• WHAT THIS TASK INVOLVES
Edit the items starting at the line containing "885x611 pixels. Task: Enable" and ending with the last item, replacing "checkbox" with "toggle" and changing nothing else. Leave the pictures out of your answer.

***

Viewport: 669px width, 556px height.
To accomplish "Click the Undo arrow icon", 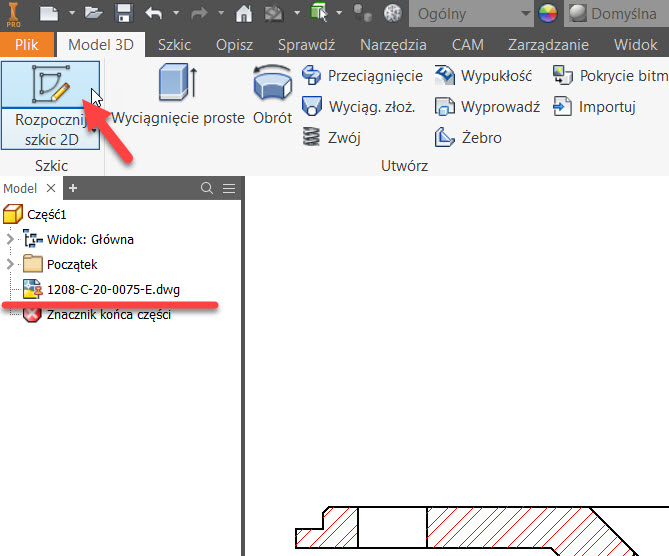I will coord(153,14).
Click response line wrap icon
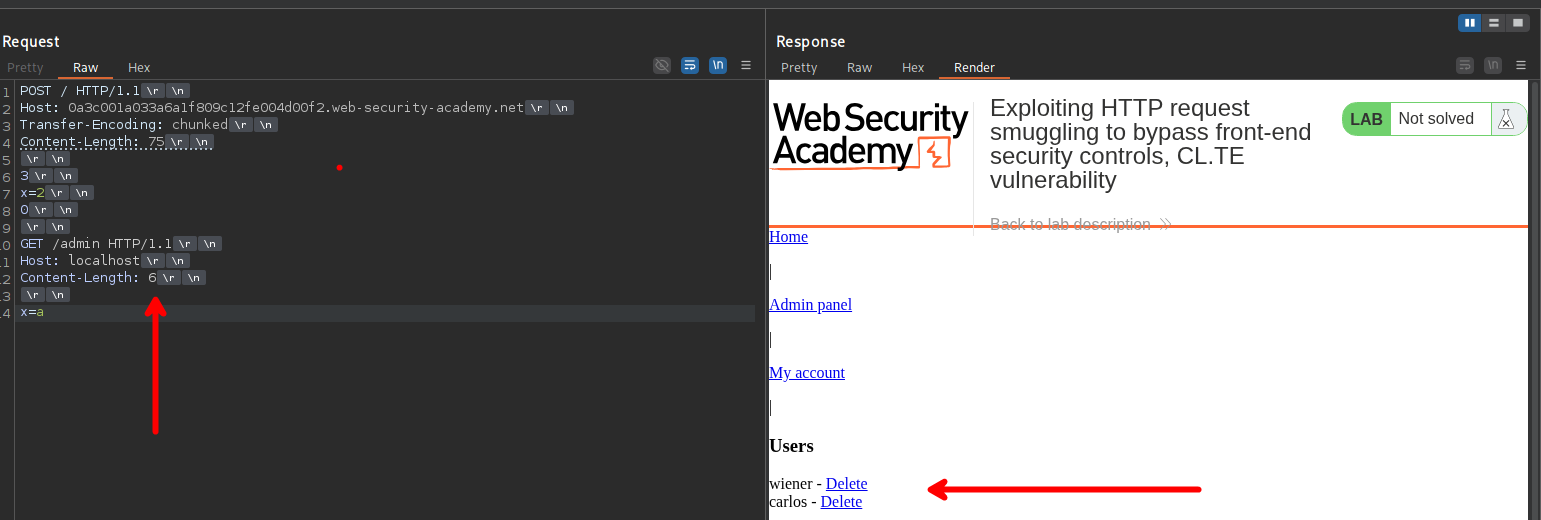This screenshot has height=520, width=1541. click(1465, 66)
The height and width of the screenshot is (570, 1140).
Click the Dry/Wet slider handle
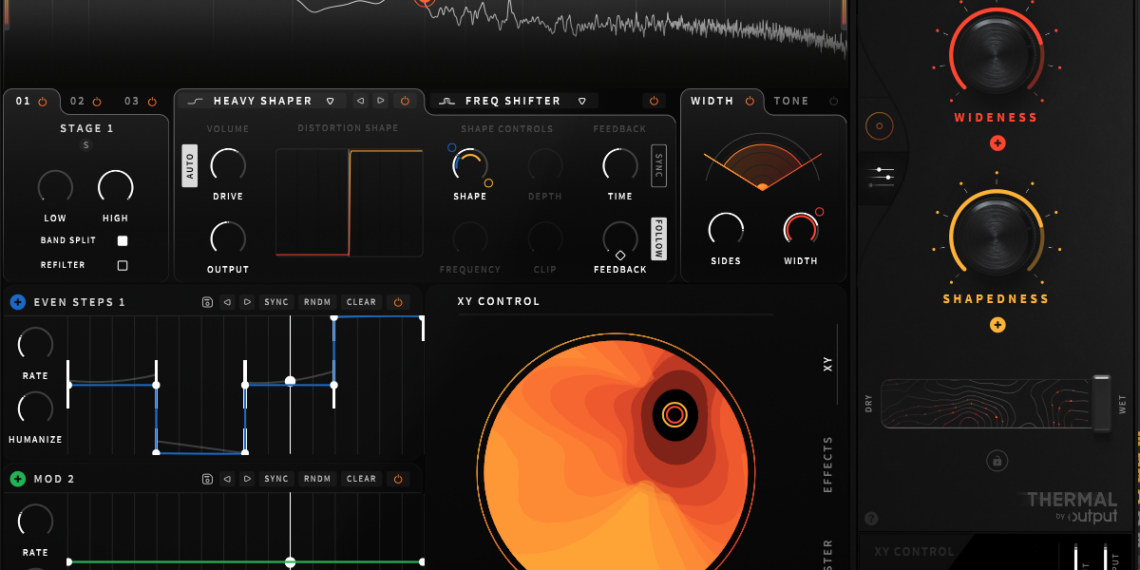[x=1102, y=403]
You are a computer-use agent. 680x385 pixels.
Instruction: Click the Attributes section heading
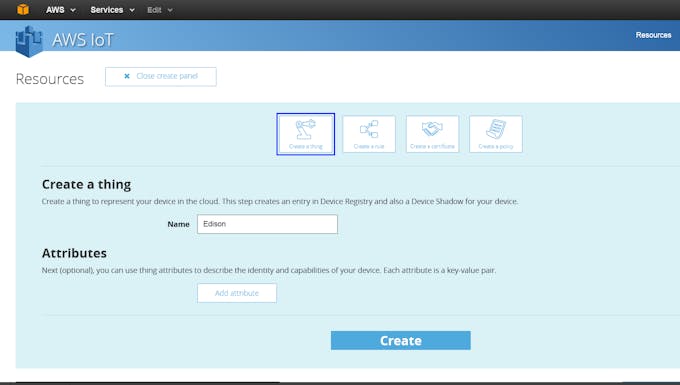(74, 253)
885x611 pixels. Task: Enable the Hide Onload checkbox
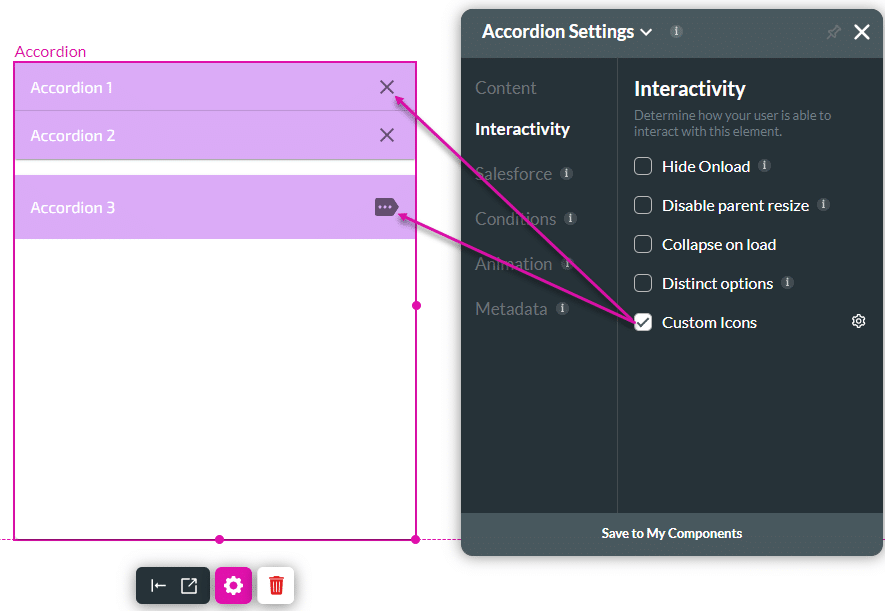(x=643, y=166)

***

• WRITTEN REPLY
885x611 pixels. Task: Enable the Hide Onload toggle
(x=643, y=166)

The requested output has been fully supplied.